Czechoslovakia and Hungary in 1946; Albania in 1945, 1946, and July 1947; Bulgaria and Romania in 1947; the DDR and China in 1948. The Bulgarian reform, mostly carried out by the minister of finance Ivan Stefanov (a student of L. Bortkiewicz), was subsequently criticized (Archives of the Bulgarian Academy of Sciences, fund 138, Sofia, Bulgaria). Allegedly, the minister of finance and the governor of the BNB decided to release cash checks for payments between enterprises, which increased the money supply (Velyov 1956). Later on, they were accused of sabotage and espionage. There were similar trials in almost all socialist countries.
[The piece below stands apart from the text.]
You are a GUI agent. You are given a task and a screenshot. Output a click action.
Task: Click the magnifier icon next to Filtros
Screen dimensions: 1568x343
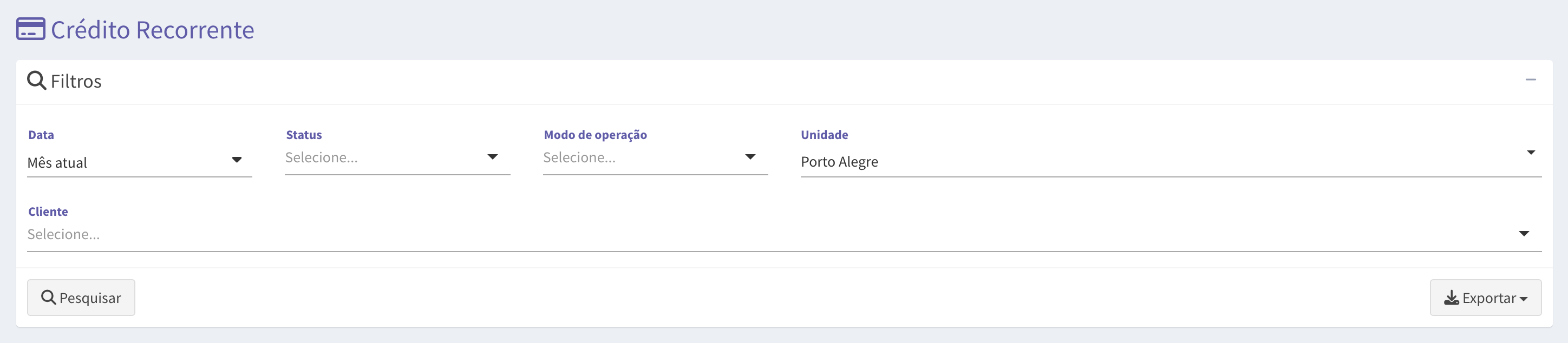point(36,80)
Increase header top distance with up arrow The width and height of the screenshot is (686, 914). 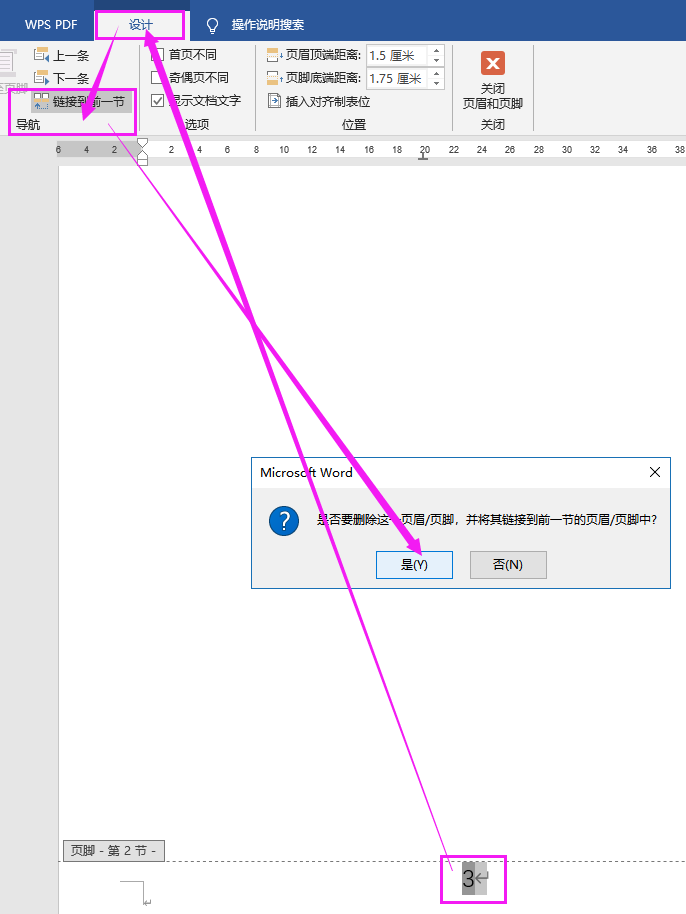pyautogui.click(x=436, y=51)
Among the motives for the Polish reform, Minister Dąbrowski noted in his Sejm speech that “the main aim of the reform is to transfer a large part of the capital accumulated in cash by capitalists to the pockets of the working class in the towns and villages. . . . It has become urgent to move towards a reduction of the reserves in cash accumulated by capitalists during the past period” (Le Service des archives économiques et financières [SAEF], Paris, box B0060366/1).
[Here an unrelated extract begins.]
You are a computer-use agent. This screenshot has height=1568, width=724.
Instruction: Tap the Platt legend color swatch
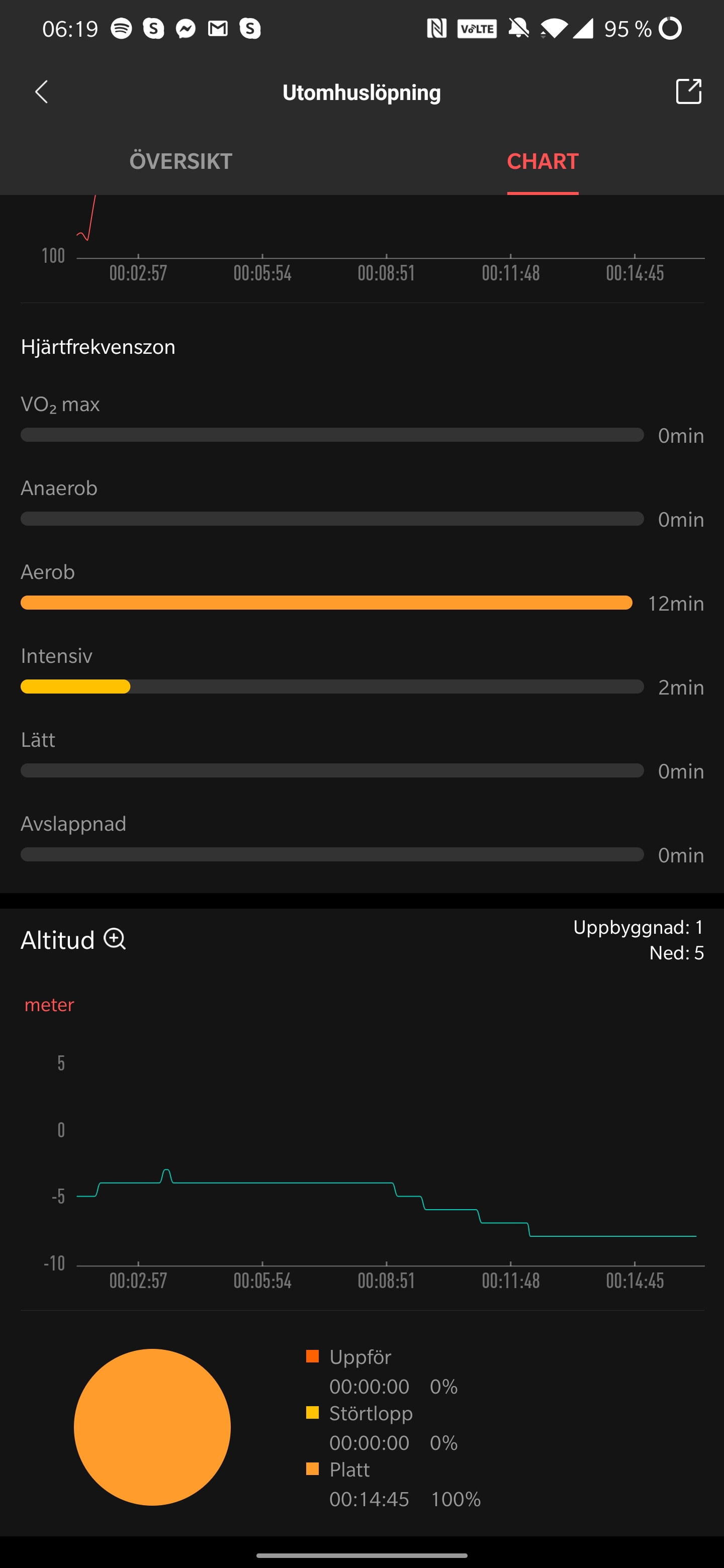(x=312, y=1469)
The reform was conceived before the war in 1939, when two academic teams were formed, respectively in the Ministry of Finance (headed by V. Dyachenko and coordinated by Minister A. Zverev) and in Gosbank (an expert bureau headed by M. Bogolepov and Z. Atlas and supervised by Governor A. Korovushkin). In determining the exchange rate, price parities were taken with the United States. Different calculations were made for the exchange ratio, ranging from two to fifteen old rubles for one new one. Not without Stalin’s participation, the ratio of 10:1 was chosen. See Chudnov 2018 and recently Belykh and Mau 2023.
The report began as a speech given on October 28, 1950 (SAEF, box B0060366/1).
On the Bulgarian side was also present Nesho Tsarevsky, deputy governor of the BNB. Tsarevsky defended his dissertation in 1956 in Moscow under the supervision of the famous economist Professor Nikolai Lyubimov, a participant in the monetary conferences between the wars and a translator of Keynes. Tsarevsky was well integrated into Soviet academic circles.
Cuba made an independent reform in 1965.
Later, Marxists such as R. Hilferding, R. Luxemburg, O. Bauer, K. Kautsky, E. Varga, etc. believed that in the twentieth century prices were determined without a direct link to gold, and paper money directly reflected commodity flows (see the collection of translated texts in Shmelev and Shern 1929).